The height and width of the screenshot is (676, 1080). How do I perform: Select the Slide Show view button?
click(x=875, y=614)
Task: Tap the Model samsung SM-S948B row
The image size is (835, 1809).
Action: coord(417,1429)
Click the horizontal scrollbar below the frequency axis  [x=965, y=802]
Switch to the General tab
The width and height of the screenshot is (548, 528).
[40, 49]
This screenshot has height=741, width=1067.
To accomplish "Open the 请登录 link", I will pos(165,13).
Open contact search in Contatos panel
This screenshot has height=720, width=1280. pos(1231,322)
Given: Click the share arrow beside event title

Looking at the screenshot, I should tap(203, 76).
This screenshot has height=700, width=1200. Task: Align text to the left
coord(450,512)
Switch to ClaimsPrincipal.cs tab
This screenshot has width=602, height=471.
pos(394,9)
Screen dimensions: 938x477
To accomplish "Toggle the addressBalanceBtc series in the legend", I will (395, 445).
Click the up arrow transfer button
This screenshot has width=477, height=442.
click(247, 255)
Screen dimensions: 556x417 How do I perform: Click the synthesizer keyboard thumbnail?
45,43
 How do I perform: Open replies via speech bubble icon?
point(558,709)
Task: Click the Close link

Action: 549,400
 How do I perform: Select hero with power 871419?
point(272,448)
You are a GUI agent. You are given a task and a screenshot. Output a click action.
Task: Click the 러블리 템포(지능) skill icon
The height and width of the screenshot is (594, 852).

• • • •

=== TASK STATEMENT ===
Return exactly, and only, the lines from the start of the listing through the line with "Switch to ClaimsPrincipal.cs tab".

=== REPLY TO THE TASK ===
The height and width of the screenshot is (676, 1080). How do I perform: Select the Slide Show view button?
click(x=875, y=614)
Task: Tap the Model samsung SM-S948B row
The image size is (835, 1809).
Action: coord(417,1429)
Click the horizontal scrollbar below the frequency axis  [x=965, y=802]
Switch to the General tab
The width and height of the screenshot is (548, 528).
[40, 49]
This screenshot has height=741, width=1067.
To accomplish "Open the 请登录 link", I will pos(165,13).
Open contact search in Contatos panel
This screenshot has height=720, width=1280. pos(1231,322)
Given: Click the share arrow beside event title

Looking at the screenshot, I should tap(203, 76).
This screenshot has height=700, width=1200. Task: Align text to the left
coord(450,512)
Switch to ClaimsPrincipal.cs tab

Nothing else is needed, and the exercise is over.